■ **Problem statement**
Out of the lines below, please list those that hold the string "Uncheck".

■ **Record set**
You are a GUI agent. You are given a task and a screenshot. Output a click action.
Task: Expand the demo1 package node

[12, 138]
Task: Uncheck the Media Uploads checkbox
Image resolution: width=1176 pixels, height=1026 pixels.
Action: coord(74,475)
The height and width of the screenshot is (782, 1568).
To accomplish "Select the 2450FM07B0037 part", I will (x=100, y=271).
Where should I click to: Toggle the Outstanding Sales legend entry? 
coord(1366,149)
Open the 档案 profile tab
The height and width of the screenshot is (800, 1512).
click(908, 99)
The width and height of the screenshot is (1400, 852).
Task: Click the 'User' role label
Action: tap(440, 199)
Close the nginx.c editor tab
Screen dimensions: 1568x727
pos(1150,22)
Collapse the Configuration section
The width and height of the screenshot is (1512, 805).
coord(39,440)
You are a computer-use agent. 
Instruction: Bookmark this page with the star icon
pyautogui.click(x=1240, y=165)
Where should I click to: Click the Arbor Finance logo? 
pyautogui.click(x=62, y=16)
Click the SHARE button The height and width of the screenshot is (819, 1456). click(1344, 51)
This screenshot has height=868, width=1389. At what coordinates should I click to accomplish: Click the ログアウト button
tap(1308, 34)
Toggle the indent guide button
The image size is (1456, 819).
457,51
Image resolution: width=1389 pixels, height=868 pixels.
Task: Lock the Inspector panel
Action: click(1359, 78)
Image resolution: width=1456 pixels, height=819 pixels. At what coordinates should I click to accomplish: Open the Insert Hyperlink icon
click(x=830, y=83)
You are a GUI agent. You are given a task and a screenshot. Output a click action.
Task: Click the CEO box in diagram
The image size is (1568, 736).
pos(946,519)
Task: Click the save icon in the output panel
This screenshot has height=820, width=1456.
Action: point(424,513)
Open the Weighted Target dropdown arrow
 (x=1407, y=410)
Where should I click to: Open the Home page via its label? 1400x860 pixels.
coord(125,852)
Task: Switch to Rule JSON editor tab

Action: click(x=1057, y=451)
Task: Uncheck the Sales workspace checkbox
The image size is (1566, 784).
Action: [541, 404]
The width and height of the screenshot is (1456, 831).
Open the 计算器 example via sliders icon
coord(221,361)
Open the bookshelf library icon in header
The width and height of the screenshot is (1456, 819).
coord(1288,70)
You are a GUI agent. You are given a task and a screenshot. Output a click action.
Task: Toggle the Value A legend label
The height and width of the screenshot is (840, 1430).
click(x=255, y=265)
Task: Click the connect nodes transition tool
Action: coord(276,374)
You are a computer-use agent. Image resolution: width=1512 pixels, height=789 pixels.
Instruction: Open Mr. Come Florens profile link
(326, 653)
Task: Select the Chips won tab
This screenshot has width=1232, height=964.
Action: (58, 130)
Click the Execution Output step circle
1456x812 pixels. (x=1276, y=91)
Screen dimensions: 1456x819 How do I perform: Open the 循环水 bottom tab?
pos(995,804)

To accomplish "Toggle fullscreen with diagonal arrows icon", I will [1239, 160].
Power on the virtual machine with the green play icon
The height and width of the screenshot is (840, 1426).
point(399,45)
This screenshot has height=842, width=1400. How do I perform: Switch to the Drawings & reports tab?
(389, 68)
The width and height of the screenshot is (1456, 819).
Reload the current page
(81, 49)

■ **Answer to this problem**
Task: Uncheck the Media Uploads checkbox
Task: Uncheck the Sales workspace checkbox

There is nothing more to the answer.